Transcribe each record below character for character.
── Records provided
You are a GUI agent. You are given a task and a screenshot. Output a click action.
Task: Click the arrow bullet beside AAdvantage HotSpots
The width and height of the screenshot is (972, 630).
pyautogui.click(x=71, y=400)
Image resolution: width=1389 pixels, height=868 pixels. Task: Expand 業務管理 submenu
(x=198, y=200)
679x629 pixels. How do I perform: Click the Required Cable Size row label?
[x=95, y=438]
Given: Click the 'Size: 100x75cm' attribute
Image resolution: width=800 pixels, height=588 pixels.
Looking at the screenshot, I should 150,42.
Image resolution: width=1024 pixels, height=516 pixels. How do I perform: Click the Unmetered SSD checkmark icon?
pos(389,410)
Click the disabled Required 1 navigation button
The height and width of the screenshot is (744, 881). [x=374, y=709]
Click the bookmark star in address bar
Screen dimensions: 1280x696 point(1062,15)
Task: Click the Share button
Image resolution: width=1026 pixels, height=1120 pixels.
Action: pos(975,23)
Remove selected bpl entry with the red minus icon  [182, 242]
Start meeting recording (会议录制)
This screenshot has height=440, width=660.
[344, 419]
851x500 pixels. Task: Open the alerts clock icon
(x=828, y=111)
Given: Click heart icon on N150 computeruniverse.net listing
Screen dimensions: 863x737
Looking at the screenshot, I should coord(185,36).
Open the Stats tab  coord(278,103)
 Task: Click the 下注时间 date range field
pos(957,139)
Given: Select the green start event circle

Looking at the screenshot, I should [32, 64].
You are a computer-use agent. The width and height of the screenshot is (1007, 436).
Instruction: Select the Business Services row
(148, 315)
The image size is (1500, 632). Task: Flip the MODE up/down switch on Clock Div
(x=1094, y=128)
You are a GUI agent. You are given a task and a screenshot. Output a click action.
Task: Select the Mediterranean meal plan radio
────
» Expected answer
You are a GUI agent. You are given a task and a screenshot. Output a click action.
Task: Click the arrow bullet beside AAdvantage HotSpots
The width and height of the screenshot is (972, 630).
pyautogui.click(x=71, y=400)
Image resolution: width=1389 pixels, height=868 pixels. Task: Expand 業務管理 submenu
(x=198, y=200)
679x629 pixels. How do I perform: Click the Required Cable Size row label?
[x=95, y=438]
Given: Click the 'Size: 100x75cm' attribute
Image resolution: width=800 pixels, height=588 pixels.
Looking at the screenshot, I should 150,42.
Image resolution: width=1024 pixels, height=516 pixels. How do I perform: Click the Unmetered SSD checkmark icon?
pos(389,410)
Click the disabled Required 1 navigation button
The height and width of the screenshot is (744, 881). [x=374, y=709]
Click the bookmark star in address bar
Screen dimensions: 1280x696 point(1062,15)
Task: Click the Share button
Image resolution: width=1026 pixels, height=1120 pixels.
Action: pos(975,23)
Remove selected bpl entry with the red minus icon  [182, 242]
Start meeting recording (会议录制)
This screenshot has height=440, width=660.
[344, 419]
851x500 pixels. Task: Open the alerts clock icon
(x=828, y=111)
Given: Click heart icon on N150 computeruniverse.net listing
Screen dimensions: 863x737
Looking at the screenshot, I should coord(185,36).
Open the Stats tab  coord(278,103)
 Task: Click the 下注时间 date range field
pos(957,139)
Given: Select the green start event circle

Looking at the screenshot, I should [32, 64].
You are a computer-use agent. The width and height of the screenshot is (1007, 436).
Instruction: Select the Business Services row
(148, 315)
The image size is (1500, 632). Task: Flip the MODE up/down switch on Clock Div
(x=1094, y=128)
You are a GUI agent. You are given a task and a screenshot. Output a click action.
Task: Select the Mediterranean meal plan radio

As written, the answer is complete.